PRACTICE RESOURCES > Regulation/AUA Positions, Letters, and Talking Points > CMS Regarding Medicare Program Changes to Outpatient Payment System


CMS Regarding Medicare Program Changes to Outpatient Payment System

 

October 7, 2002

Thomas A. Scully
Administrator
Centers for Medicare and Medicaid Services
Department of Health and Human Services
Attention: CMS-1206-P
P.O. Box 8018
Baltimore, MD 21244-8018


Re: CMS-1206-P—Medicare Program; Changes to the Hospital Outpatient Prospective Payment System and Calendar Year 2003 Payment Rates; and Changes to Payment Suspension for Unified Cost Reports

Dear Mr. Scully:

On behalf of the American Urological Association (AUA), which represents 10,000 practicing urologists, I am pleased to submit comments on the proposed changes to the hospital outpatient prospective payment system (OPPS) for calendar year 2003. We appreciate that CMS has encountered many challenges in implementing the OPPS, including legislative constraints and a limited data set. Nevertheless, we are concerned about proposed changes in the August 9, 2002 rule that could negatively affect Medicare beneficiaries who are in need of certain types of urological care.

For many urologic procedures, CMS has proposed substantial payment reductions. As a physician organization charged with seeking adequate physician payment, the AUA does not have the means to verify whether these payments are accurate or to assess how hospitals will react to these payment cuts. However, we are worried that many of these cuts are based on a data collection and analysis process that may not be accurately capturing hospital costs due to the learning curve for hospital billing as well as to the fact that many multiple-procedure claims are thrown out of the data set used for developing OPPS payments.

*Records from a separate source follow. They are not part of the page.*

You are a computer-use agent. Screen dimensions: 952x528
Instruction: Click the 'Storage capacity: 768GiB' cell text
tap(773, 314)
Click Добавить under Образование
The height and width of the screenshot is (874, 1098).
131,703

Also, the elimination of many pass-through payments-coupled with CMS's seemingly-strict interpretation of the criteria for new pass through categories-compounds the problem. Because of this, we urge CMS to be open to making changes (as discussed on page 52093 of the proposed rule) based on the comments it receives regarding urological services provided in an outpatient setting. This is particularly true for procedures within the following APC groups, which are proposed to receive offsets in 2003 for device costs that are losing their pass-through status:

New G Code for Prostate Brachytherapy

CMS proposes to eliminate the separate seed pass-through payment for prostate brachytherapy and to establish a G code for hospital use only that will specifically identify prostate brachytherapy: G0KKK, Prostate brachytherapy, including transperineal placement of needles or catheters into the prostate, cystoscopy, and interstitial radiation source application. APC 0684 would be created for prostate brachytherapy, with a proposed payment rate of $5,381.37.

We are confused by the discussion about this on page 52128 of the rule, which says "This G code would be used by hospitals instead of HCPCS codes 55859 and 77778 to bill for prostate brachytherapy. Hospitals would continue to use HCPCS codes 55859 and 77778 when reporting services other than prostate brachytherapy." CPT® code 55859, Transperineal placement of needles or catheters into prostate for interstitial radioelement application, with or without cystoscopy, is specifically for prostate brachytherapy. Therefore, hospitals could not use this code to report services other than prostate brachytherapy. Furthermore, if there were 12,000 claims that contained CPT® codes 77778 and 55859, we do not understand the need to develop a G code to facilitate tracking of brachytherapy used to treat prostate cancer.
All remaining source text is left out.